Undolly - finding duplicate photos
Boxy - organising physical items
HiddenFace - privacy-first face blur

Commands

musts validate                                 # report pending validation tasks
musts validate --json                          # machine-readable report
musts evidence <task-id> --text "..." \        # record evidence for a task
    --asset path/to/log --asset path/to/screen.png

Exit codes:

validate: 0 clean, 1 pending tasks, 2 configuration / stale / lock error, 70 internal error.
evidence: 0 accepted, 1 rejected by extension, 2 unknown task / stale snapshot / over-claim, 70 internal error.

Stability

musts is pre-1.0. The CLI surface, extension protocol, and MUSTS.yml
schema may change between minor versions until 1.0. The validation loop is
already used by this repository and by production apps, but you should expect
some API movement while the format settles.

Docs

Start at docs/README.md for the documentation index.
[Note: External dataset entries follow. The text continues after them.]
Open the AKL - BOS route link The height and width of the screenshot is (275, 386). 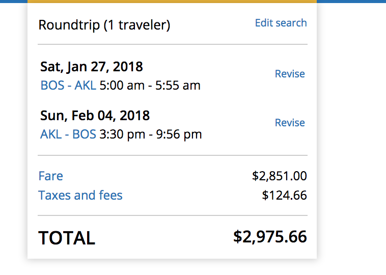click(68, 134)
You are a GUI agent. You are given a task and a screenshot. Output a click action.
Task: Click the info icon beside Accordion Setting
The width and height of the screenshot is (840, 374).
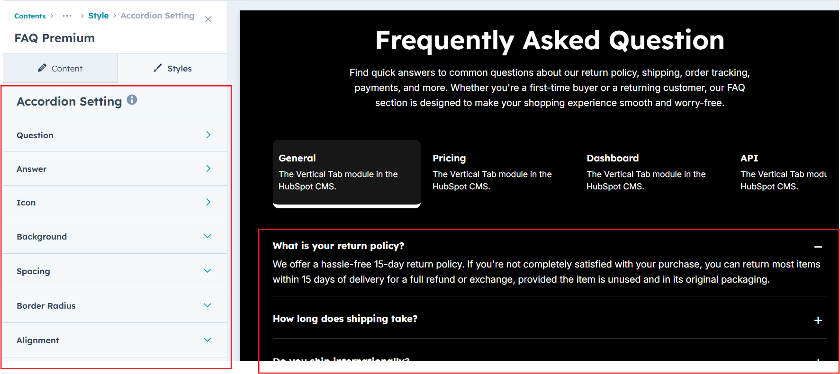click(132, 100)
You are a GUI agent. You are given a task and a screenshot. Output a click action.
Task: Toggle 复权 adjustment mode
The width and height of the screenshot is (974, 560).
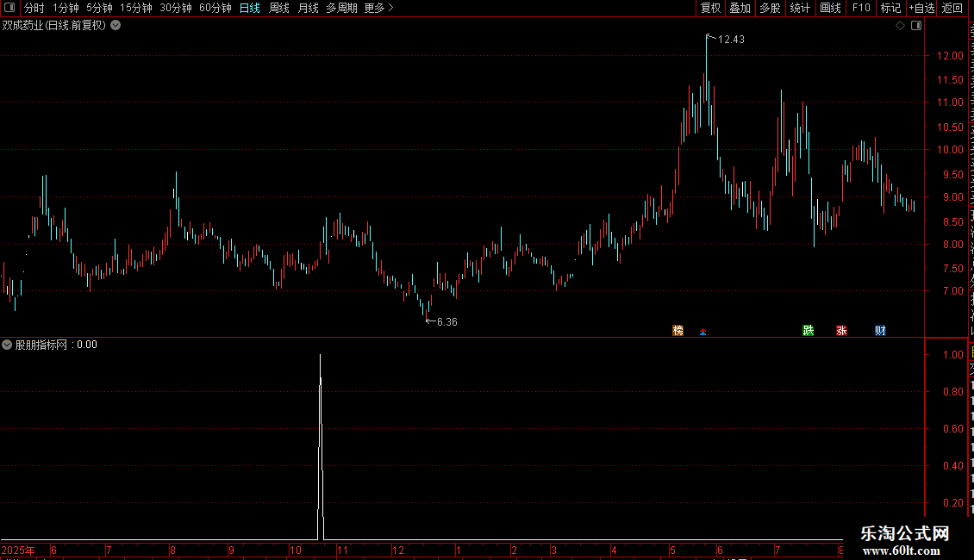(x=710, y=8)
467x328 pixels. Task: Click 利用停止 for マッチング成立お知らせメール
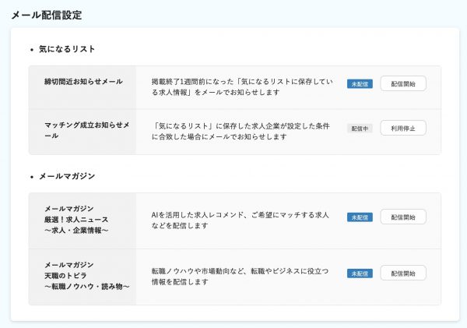tap(402, 128)
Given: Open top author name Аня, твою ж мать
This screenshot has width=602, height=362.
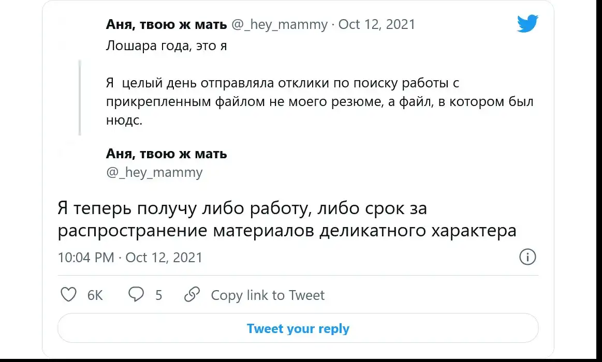Looking at the screenshot, I should click(x=166, y=24).
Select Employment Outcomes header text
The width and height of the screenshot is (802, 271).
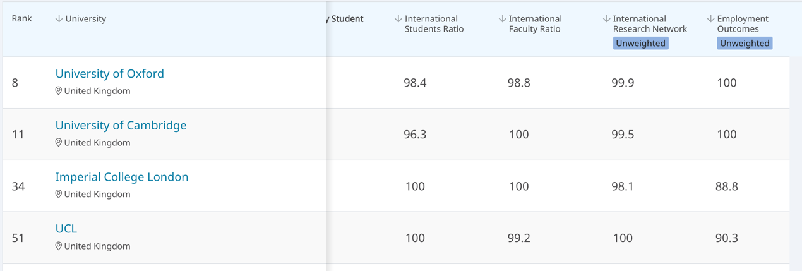tap(743, 24)
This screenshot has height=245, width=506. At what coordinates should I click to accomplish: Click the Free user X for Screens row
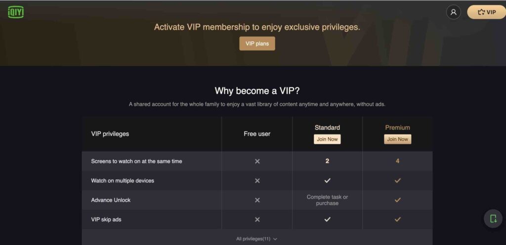click(257, 161)
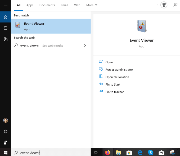The width and height of the screenshot is (180, 156).
Task: Click Run as administrator
Action: [119, 70]
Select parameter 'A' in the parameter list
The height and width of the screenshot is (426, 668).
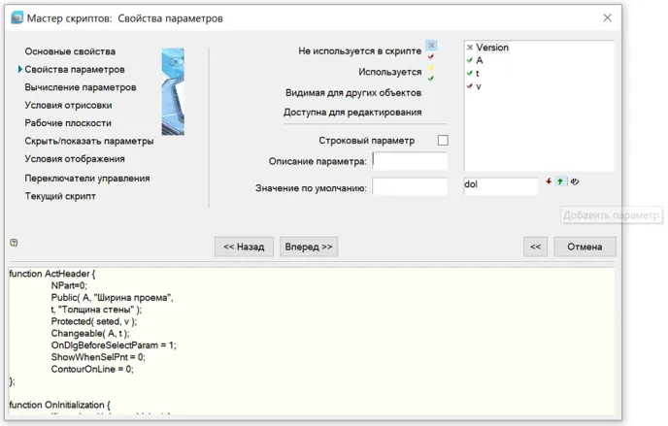click(479, 60)
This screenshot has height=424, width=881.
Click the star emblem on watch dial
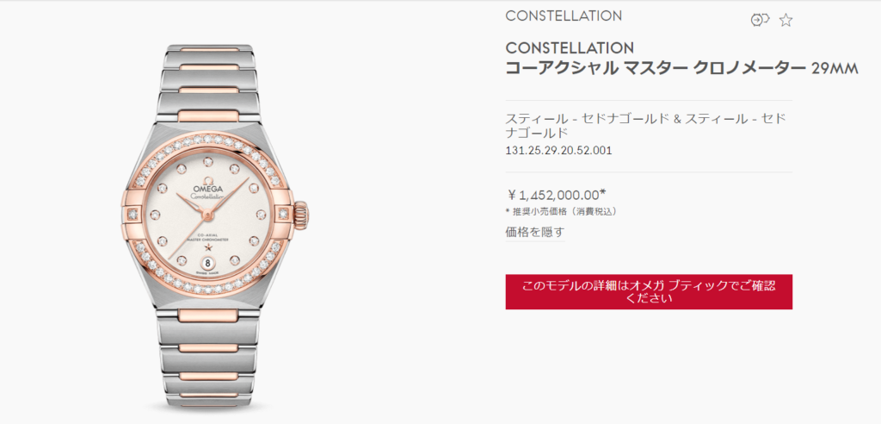[207, 246]
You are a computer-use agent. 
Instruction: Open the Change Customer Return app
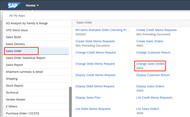click(153, 52)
docs/claude-code-plugin.md - Claude Code plugin and pre-commit validation hook.
docs/skill.md - copyable agent instructions for the validation loop.
docs/extensions.md - how to write a third-party extension.
docs/architecture.md - bird's-eye view of the crates.
docs/musts-design.md - design spec and protocol decisions.
docs/PLAN.md - implementation plan and historical contract notes.

Advanced topics:

.mustsignore - exclude committed generated files or canonical fixtures from scope hashes.
CONTRIBUTING.md - build, test, release, and PR-title rules.

License

Licensed under either of Apache License, Version 2.0 or
MIT license at your option.

Unless you explicitly state otherwise, any contribution intentionally submitted
for inclusion in this project by you, as defined in the Apache-2.0 license,
shall be dual licensed as above, without any additional terms or conditions.